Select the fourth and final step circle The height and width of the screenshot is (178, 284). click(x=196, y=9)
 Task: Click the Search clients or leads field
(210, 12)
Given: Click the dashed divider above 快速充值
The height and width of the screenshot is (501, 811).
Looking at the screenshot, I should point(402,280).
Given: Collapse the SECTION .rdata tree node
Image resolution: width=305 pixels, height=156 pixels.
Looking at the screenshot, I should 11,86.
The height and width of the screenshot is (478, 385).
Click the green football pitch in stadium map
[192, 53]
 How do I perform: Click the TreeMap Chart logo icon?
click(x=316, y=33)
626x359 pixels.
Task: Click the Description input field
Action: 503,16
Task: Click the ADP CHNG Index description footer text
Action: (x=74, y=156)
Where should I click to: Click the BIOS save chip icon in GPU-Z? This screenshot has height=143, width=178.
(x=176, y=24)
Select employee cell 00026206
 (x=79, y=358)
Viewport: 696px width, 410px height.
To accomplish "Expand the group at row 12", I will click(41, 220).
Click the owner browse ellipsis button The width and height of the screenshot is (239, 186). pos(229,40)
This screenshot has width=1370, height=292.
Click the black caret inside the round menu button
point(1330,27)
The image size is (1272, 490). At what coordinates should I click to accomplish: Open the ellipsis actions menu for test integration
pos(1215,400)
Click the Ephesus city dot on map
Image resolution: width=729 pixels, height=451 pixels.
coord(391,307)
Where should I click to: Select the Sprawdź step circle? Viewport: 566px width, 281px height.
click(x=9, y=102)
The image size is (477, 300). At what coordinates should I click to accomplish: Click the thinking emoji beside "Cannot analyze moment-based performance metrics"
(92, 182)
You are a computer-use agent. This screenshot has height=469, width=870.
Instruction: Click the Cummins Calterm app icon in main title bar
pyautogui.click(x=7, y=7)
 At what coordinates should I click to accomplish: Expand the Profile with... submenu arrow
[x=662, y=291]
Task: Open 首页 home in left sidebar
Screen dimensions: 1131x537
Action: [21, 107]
+-------+
• [Exercise brief] All of the data above is to be transcribed without alteration.

• [Written answer]
Select the fourth and final step circle The height and width of the screenshot is (178, 284). click(x=196, y=9)
 Task: Click the Search clients or leads field
(210, 12)
Given: Click the dashed divider above 快速充值
The height and width of the screenshot is (501, 811).
Looking at the screenshot, I should point(402,280).
Given: Collapse the SECTION .rdata tree node
Image resolution: width=305 pixels, height=156 pixels.
Looking at the screenshot, I should 11,86.
The height and width of the screenshot is (478, 385).
Click the green football pitch in stadium map
[192, 53]
 How do I perform: Click the TreeMap Chart logo icon?
click(x=316, y=33)
626x359 pixels.
Task: Click the Description input field
Action: 503,16
Task: Click the ADP CHNG Index description footer text
Action: (x=74, y=156)
Where should I click to: Click the BIOS save chip icon in GPU-Z? This screenshot has height=143, width=178.
(x=176, y=24)
Select employee cell 00026206
 (x=79, y=358)
Viewport: 696px width, 410px height.
To accomplish "Expand the group at row 12", I will click(41, 220).
Click the owner browse ellipsis button The width and height of the screenshot is (239, 186). pos(229,40)
This screenshot has width=1370, height=292.
Click the black caret inside the round menu button
point(1330,27)
The image size is (1272, 490). At what coordinates should I click to accomplish: Open the ellipsis actions menu for test integration
pos(1215,400)
Click the Ephesus city dot on map
Image resolution: width=729 pixels, height=451 pixels.
coord(391,307)
Where should I click to: Select the Sprawdź step circle? Viewport: 566px width, 281px height.
click(x=9, y=102)
The image size is (477, 300). At what coordinates should I click to accomplish: Click the thinking emoji beside "Cannot analyze moment-based performance metrics"
(92, 182)
You are a computer-use agent. This screenshot has height=469, width=870.
Instruction: Click the Cummins Calterm app icon in main title bar
pyautogui.click(x=7, y=7)
 At what coordinates should I click to accomplish: Expand the Profile with... submenu arrow
[x=662, y=291]
Task: Open 首页 home in left sidebar
Screen dimensions: 1131x537
Action: [21, 107]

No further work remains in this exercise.